Only two of the X-29 were built. The first one took its maiden flight in 1984, and both were retired to museum life by the mid-1990s. They were never in production and never used by any branch of the military outside of the testing done by the Air Force in conjunction with NASA and DARPA, which consisted of 422 research missions. This research yielded valuable innovation that greatly benefited future aircraft designs.
Unstable by design
The really striking fact about the X-29 is that its design is inherently, extremely unstable, and it wasn't just the wing design. The center of gravity of the jet was too far aft. People who worked on the project called it completely unflyable by a human pilot. Stability in flight was provided by a fly-by-wire system where a computer interpreted the pilot's intent and made micro-corrections at the rate of 40 per second, according to CNN.
The X-29 was not the first plane with forward-swept wings. One previous model, the Hansa HBF 320, is a commercial jet that first flew in 1964 and is still flying. However, its wings were only swept-forward a little. The X-29's wings go major 33 degrees, multiplying the instability. The main experimental idea the X-29 was built to prove was that the combination of the highly unusual wing design and the fly-by-wire system could deliver a low-drag, highly maneuverable fighter plane that was still stable enough to get back in one piece.
There was one major problem that, before the X-29, had prevented forward-swept wings from being used on any plane that was intended to be fast and maneuverable. This problem was the tendency for forward-swept wings to twist upwards in response to the lifting force created at speed, meaning that if you went fast enough using conventional wing materials, the plane would fly apart, and quickly. New materials were needed that would stiffen the wing to resist this twisting force, without adding so much weight to the plane that performance would be adversely affected.

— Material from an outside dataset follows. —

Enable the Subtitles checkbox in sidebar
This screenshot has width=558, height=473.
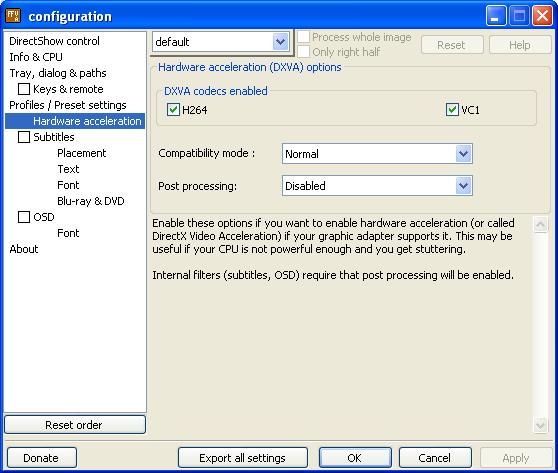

The problem was solved by engineers choosing a lightweight carbon-fiber material for the wings, and manipulating its properties not so much to stiffen the wing, which would have added weight even with the new materials, but to neutralize the twisting tendency. Composite materials were very new at the time of the X-29's design, and the research on this model helped develop the new technology for use in future planes, both military and commercial.
The hundreds of test flights taken by the X-29 were divided into two phases. Obviously, the Air Force wanted to test any advanced or extreme maneuvers until they had made very certain that the basic design of the jet was sound. The first X-29 built was used on missions that tested basic stability of the plane at low angles of attack, that did not challenge the new wing material too strenuously. The first phase of X-29 research showed that the twisting of the wing was controlled by the new composite materials, and that the fly-by-wire system provided enough stability (test pilots said the jet handled well), even through extreme turns. It also proved the theory that the forward-swept wings would provide improved resistance to stalling.
Phase 2 centered on high angle-of-attack maneuvers, where the bottom of the wing is exposed to the oncoming air, producing greater lift. This lift is crucial when a fighter jet needs to make tight maneuvers quickly. The second X-29 handled Phase 2, and was fitted with a parachute for spin recovery, due to the hazardous conditions being introduced. The X-29 proved that it was maneuverable and stable even at high angles of attack, despite the plane's lack of ailerons (small wings) at the end of each wing. Phase 2 also included research on releasing high-pressure gas near the nose of the plane, to interrupt and control the vortices created by the plane's nose during high-angle-of-attack flying. This was shown in a wind tunnel to help control and direct these vortices as a form of flight control.
Where are they now?
Although the X-29 helped develop emerging technologies like the fly-by-wire system, the tailoring of the composite wing materials, and the use of large canards for flight control, it did not demonstrate the marked reduction in drag that was the main impetus for its design. There was also the development of stealth technology, which quickly became a must-have feature for fighter planes. This significantly changed the priorities for new fighter models away from extreme maneuverability (to win a dogfight) to contact evasion (to make the dogfight unnecessary).
Without flying a single combat mission, the X-29 has become a part of military aviation history for its bold development of new technologies, some of which informed the design of many of the jets in use by the military today. The first X-29 built is now on display at Wright-Patterson Air Force Base as part of the Museum of the United States Air Force. The second X-29 is on display at NASA's Neil Armstrong Flight Research Center.